There’s only one festival of economics

Our lengthening summer evenings signal the onset of the European festival season. From Helsinki to Dubrovnik, programme directors are touting for visitors.

Predictably, the Winchester Festival has the timidity of the bean counter. A Haydn symphony jostles with cosy chats about Churchill, Queen Victoria and Alexander the Great.

More imaginative festivals can be found in celebrations of body-painting in Austria, oysters in Ireland, and wife-carrying in Finland.

Enthusiasts for such esoteric themes might regard a festival of economics as an oxymoron. Undaunted, and now in its fourth year, Trento’s Festival dell’Economia has been rewarded for its perseverance by hitting the jackpot. No other European festival can summon the drama of the Trento theme, “Identity and Global Crisis.”

Meanwhile, a very different event in New York on the same topic has run into trouble. The UN Conference on the World Financial and Economic Crisis and its Impact on Development appears likely to be postponed by world leaders “since it coincided with several other international events.”

No doubt Trento will be flattered, as its festival dates (May 29 – June 1) overlap with the original UN timetable. The postponement might also be welcomed by the impressive line-up of US academics heading for Italy, including two former Nobel prizewinners.

The Trento programme makes no concessions to the fusty image of its subject.
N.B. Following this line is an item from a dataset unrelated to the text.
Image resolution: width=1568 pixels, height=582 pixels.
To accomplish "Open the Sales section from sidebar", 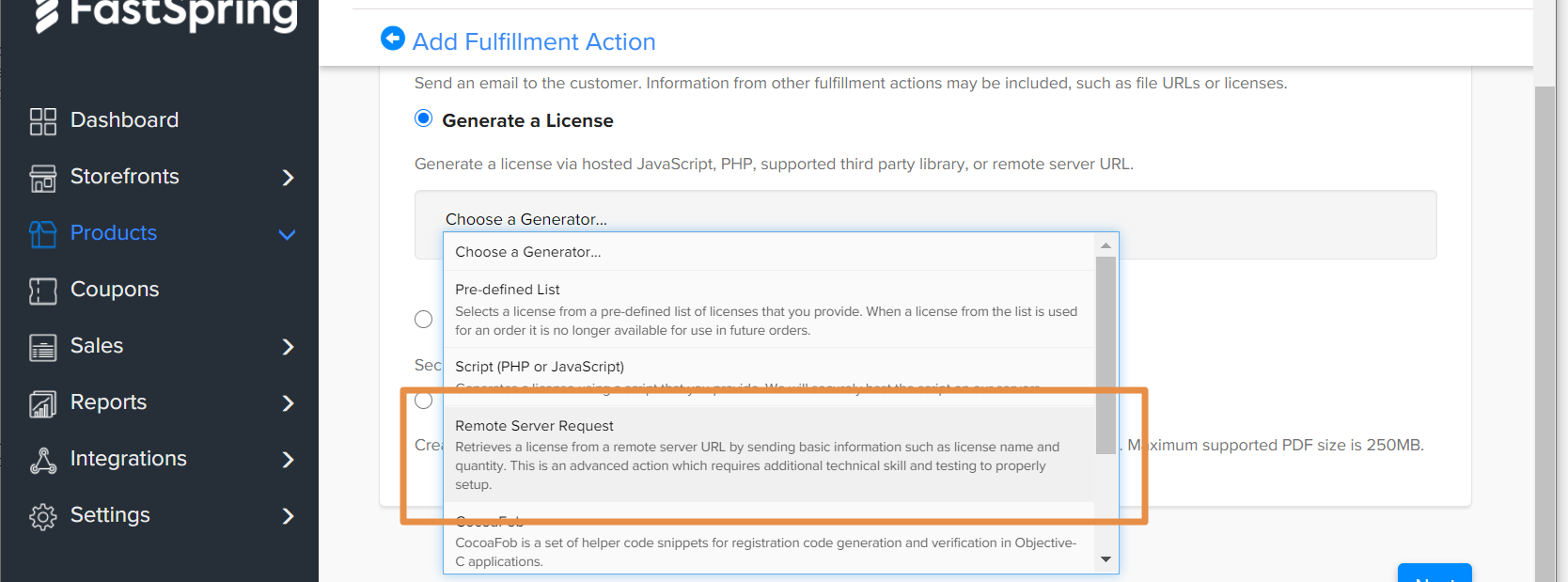I will pos(97,346).

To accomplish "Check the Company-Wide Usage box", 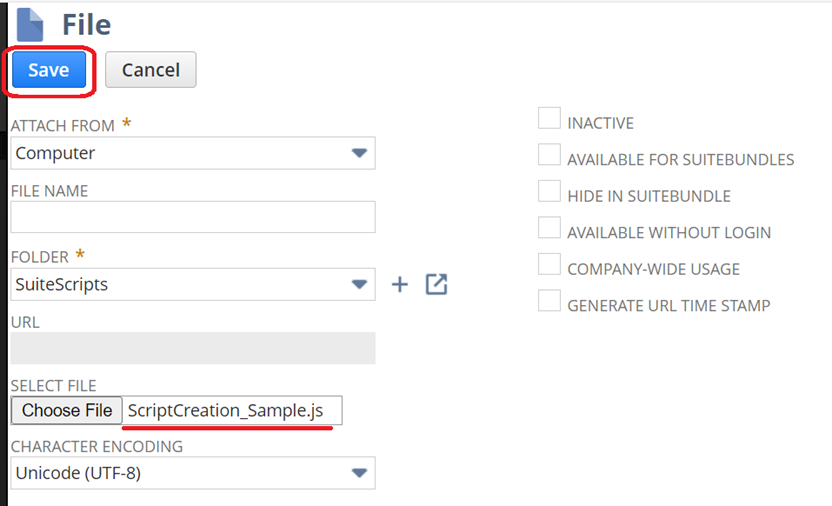I will point(549,265).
City Plazas will give space to “cartoonists, artists and humorists” with a big screen relaying the debates, a session of “economics explained to teenagers” and a daily show trial of institutions responsible for the economic meltdown.

There is serious business too as speakers grapple with tough questions. How could so few bankers accumulate such wealth at the expense of so many ordinary people? What reforms are necessary to reconnect the behaviour of economies with that of the individuals whose fate they determine? What are the prospects for national identity as protectionism seeks to tame globalisation? How can we inject values into the blunt instruments of economics?

Reading between the lines of the preliminaries for the UN conference, it’s not difficult to detect that disagreement between richer and poorer countries is the true reason for its postponement. I suspect that developing countries are demanding a UN response to the crisis which is driven by a vision of global justice rather than the cold economics of “stimulation” and IMF credit lines.

A weekend in Trento could be just the medicine needed to knock sense into the negotiators.